Thomas Jones Barker was an English historical, military, and portrait painter.
Thomas Jones Barker was born at Bath in 1815, into a family of artists. His grandfather, Benjamin Barker, was "a failed barrister…who painted horses with limited success" and eventually became "foreman and enamel painter at the japan works, Pontypool, expert at painting sporting and animal figures." His father was the prominent painter Thomas Barker, also called Barker of Bath. His uncles Benjamin Barker, Jr., and Joseph Barker were also painters, as was his younger brother, John Joseph Barker, and his cousin, Marianne A. Barker, daughter of his uncle Benjamin.
After studying under his father, in 1834, at age 19, he moved to Paris and became a student of Horace Vernet. He made his debut at the Paris Salon of 1836 with three paintings, including Beauties of the Court of Charles II, which received a bronze medal. (His father also exhibited in the Salon of 1836.) From 1836 to 1850, Barker showed 28 paintings at the annual Paris exhibition.
A dozen of those paintings depicted hunters, poachers, dogs, and game. Barker's earliest known work, a collaboration with his father from 1834, depicted a boy guarding game while his father, in the distance, goes about hunting with a rifle and dog. This early and enduring interest in hunting and in dogs provides a rare glimpse into Barker's personal life. In Paris, Barker had a dog named Mentor who appears in some of his paintings.
Barker's work was so well received in France that he was invited to meet King Louis Philippe I and was given two royal commissions. For these works, the king conferred on Barker the Cross of the Légion d'honneur. The first royal commission was a large painting depicting the death of Louis XIV at Versailles; this painting disappeared in the sack of the Palais Royal in the French Revolution of 1848. An oil on cardboard sketch for the work, made on the spot for the king, is in the collection of the Musée Antoine Lécuyer in Saint-Quentin, France.
Barker's second royal commission was for the king's daughter, Princess Marie; the painting La finacée de la mort (The Bride of Death) was completed in 1839 and was shown at Paris Salon of 1841.
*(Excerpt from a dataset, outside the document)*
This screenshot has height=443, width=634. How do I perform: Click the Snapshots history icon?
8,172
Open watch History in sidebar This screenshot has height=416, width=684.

Barker's Parisina, one of three paintings he exhibited at the Paris Salon of 1842, exemplifies several of the influences on his work while in France—the historical drama and vivid detail of his teacher, Vernet.
Barker returned to England in 1845. From that year to 1876, he exhibited 29 paintings at the Royal Academy. He achieved his greatest success as a military painter, both historical and contemporary. Some of his earliest military paintings were scenes from the Napoleonic Wars, including his 1853 Royal Academy piece Wellington at Sorauren.
In 1870, Barker observed on the spot the Franco-Prussian War, including the Battle of Sedan and the surrender of Napoleon III. It is unclear whether he was a first-hand witness of the Crimean War, but he also exhibited a number of paintings depicting this conflict. An incident from India, The Relief of Lucknow, 1857, completed in 1859, was shown to Queen Victoria in May 1860; heightening the realism were numerous portraits of the chief actors, which Barker based on sketches by Swedish artist Egron Lundgren, who had traveled to India in 1858. Barker made a speciality of painting panoramic images with many figures whose faces were reproduced from actual portraits; when sold as engravings, these would be accompanied by a numbered key identifying the various persons.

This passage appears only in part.